## Work to complete
Rewrite the entries below, replacing "logo" with "emblem" and leaving everything else unchanged. Leave the pictures out of your answer.

## Records for this task
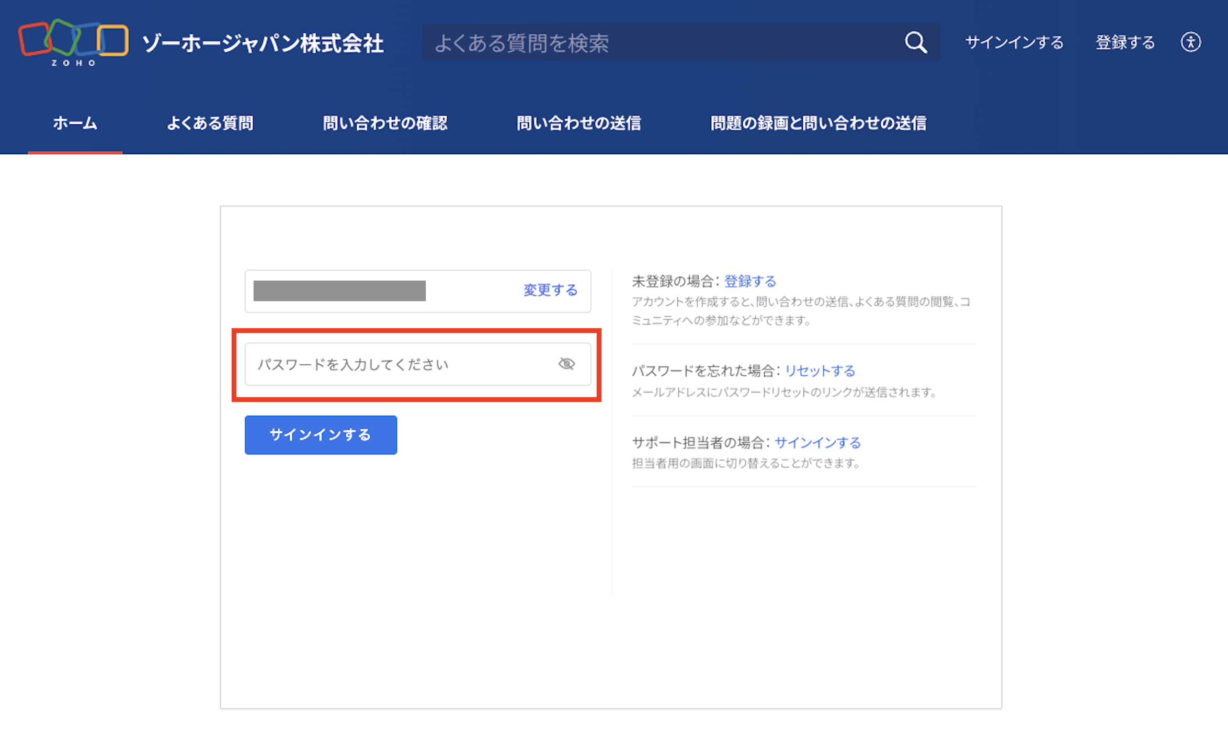The width and height of the screenshot is (1228, 738).
Task: Open the accessibility options icon
Action: point(1190,42)
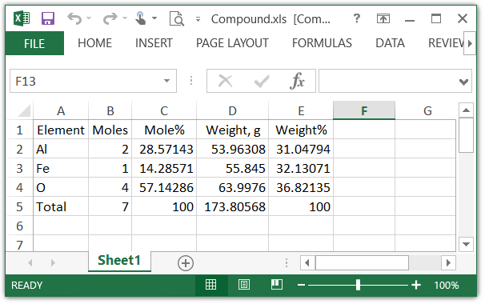Click the Touch/Mouse mode icon

point(141,18)
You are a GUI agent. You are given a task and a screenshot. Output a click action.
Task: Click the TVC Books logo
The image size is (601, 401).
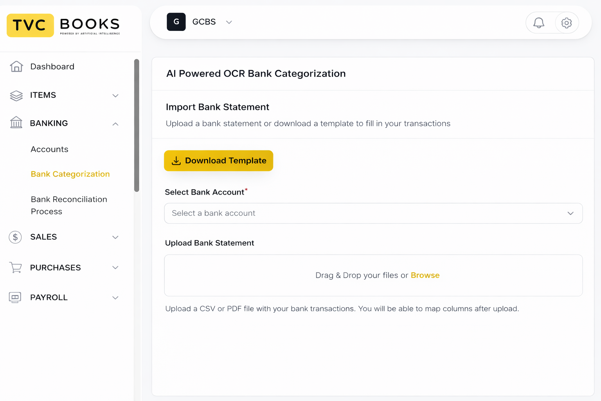(63, 25)
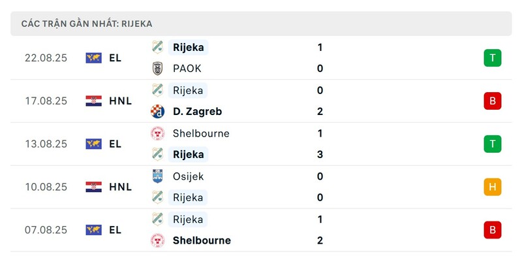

## Solved problem
The width and height of the screenshot is (1228, 738).
Task: Open the accessibility options icon
Action: point(1190,42)
Click the Touch/Mouse mode icon

point(141,18)
You are a GUI agent. You are given a task and a screenshot. Output a click action.
Task: Click the TVC Books emblem
The image size is (601, 401).
(63, 25)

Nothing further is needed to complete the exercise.